Input material:
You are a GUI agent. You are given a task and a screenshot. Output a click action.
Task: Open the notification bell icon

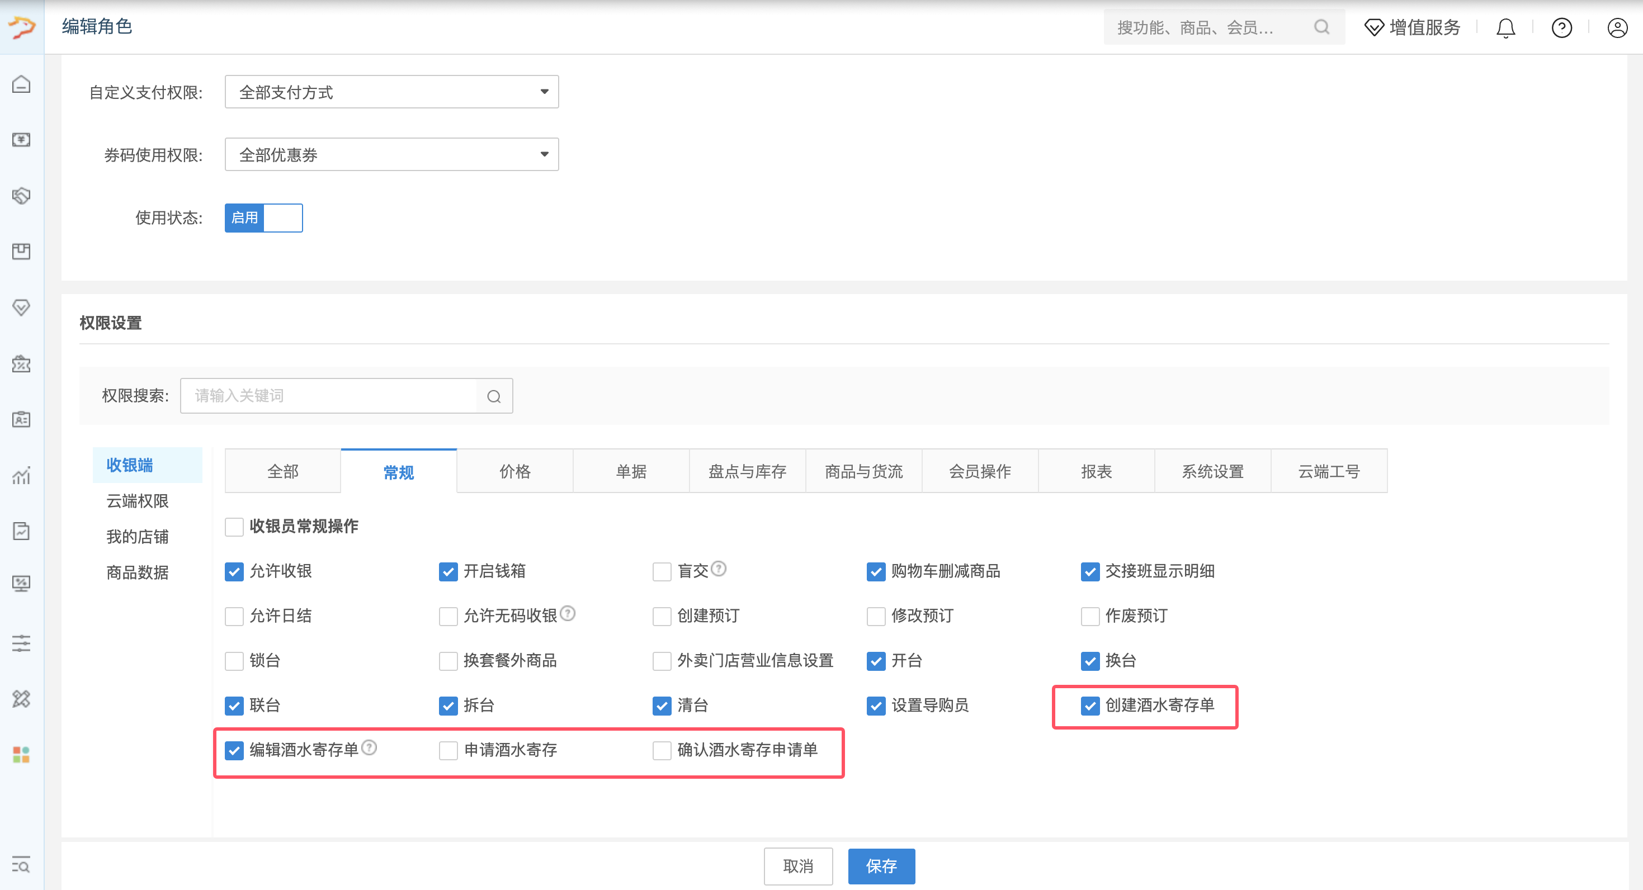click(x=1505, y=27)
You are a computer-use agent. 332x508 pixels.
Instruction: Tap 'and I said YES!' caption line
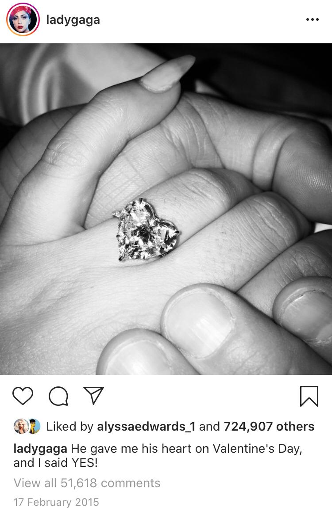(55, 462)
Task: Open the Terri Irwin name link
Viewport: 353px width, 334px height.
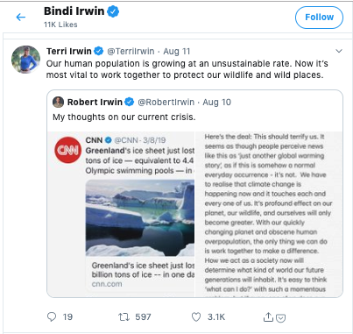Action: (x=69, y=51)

Exercise task: Retype all of the material above word for word, leaving out the pictures.

Task answer:
You are a GUI agent. You are given a task and a screenshot. Output a click action.
Task: Open the notification bell icon

click(x=1505, y=27)
You are a computer-use agent. 332x508 pixels.
Instruction: Tap 'and I said YES!' caption line
(55, 462)
Task: Open the Terri Irwin name link
Viewport: 353px width, 334px height.
Action: (x=69, y=51)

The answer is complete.